Effects of a non-ionic detergent on the spectral properties and aggregation state of the light-harvesting chlorophyll a/b protein complex (LHCII)

The dependence of the spectroscopic properties and aggregation state of a highly purified light-harvesting chlorophyll a/b protein complex (LHCII) population on detergent (octyl-β-d-glucopyranoside (OGP)) concentration in the solvent was investigated. The results, including circular dichroism, time-resolved fluorescence, sucrose gradient centrifugation and isoelectrofocusing, indicate that, depending on the detergent concentration, LHCII can be found in two main quaternary states whose minimal order is three. Thus, at high OGP concentrations (3% or greater), a trimer, which is identical with the trimeric form observed in two-dimensional crystals, is stable.
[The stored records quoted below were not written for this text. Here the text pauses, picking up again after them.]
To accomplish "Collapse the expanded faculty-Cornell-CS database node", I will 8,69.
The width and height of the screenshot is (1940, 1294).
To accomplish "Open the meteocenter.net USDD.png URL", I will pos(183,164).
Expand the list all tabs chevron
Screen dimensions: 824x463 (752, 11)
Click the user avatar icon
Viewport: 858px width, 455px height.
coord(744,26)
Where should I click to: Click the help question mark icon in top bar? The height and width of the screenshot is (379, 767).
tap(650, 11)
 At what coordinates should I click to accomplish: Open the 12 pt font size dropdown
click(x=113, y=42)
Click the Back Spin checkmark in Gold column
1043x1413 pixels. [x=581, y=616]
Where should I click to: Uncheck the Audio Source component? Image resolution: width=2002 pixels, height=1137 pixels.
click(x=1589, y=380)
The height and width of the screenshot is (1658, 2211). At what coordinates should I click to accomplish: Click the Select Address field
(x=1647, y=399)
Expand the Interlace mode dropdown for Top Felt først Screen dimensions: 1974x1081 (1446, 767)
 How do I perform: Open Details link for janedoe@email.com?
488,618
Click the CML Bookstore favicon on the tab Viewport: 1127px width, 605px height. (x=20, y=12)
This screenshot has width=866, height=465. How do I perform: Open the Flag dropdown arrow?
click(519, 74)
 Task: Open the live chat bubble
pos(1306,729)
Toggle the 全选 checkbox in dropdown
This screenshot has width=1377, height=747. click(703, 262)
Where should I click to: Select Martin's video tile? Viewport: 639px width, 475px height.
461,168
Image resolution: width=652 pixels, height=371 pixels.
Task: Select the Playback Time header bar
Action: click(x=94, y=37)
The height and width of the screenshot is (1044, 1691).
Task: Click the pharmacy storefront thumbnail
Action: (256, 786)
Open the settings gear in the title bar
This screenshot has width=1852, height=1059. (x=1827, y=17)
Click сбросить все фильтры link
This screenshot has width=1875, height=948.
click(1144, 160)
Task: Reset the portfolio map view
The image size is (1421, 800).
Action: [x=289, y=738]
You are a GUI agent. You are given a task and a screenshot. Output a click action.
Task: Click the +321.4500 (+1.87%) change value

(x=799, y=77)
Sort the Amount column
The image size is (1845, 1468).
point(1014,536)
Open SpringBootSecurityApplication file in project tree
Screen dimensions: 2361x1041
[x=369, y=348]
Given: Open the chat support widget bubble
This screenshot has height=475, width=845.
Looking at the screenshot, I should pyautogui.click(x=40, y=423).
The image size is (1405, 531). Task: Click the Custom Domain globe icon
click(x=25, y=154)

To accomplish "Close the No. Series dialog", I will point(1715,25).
At OGP concentrations lower than approximately 0.65%, macroscopic aggregates are formed, accompanied by the appearance of strong pigment-pigment interactions and fluorescence quenching. At intermediate OGP concentrations (0.650%-2%) an oligomeric form of LHCII, possibly a multiple of the trimer, is stable and is similar to the so-called CPII′ oligomeric form resolved by non-denaturing sodium dodecylsulphate polyacrylamide gel electrophoresis (SDS-PAGE).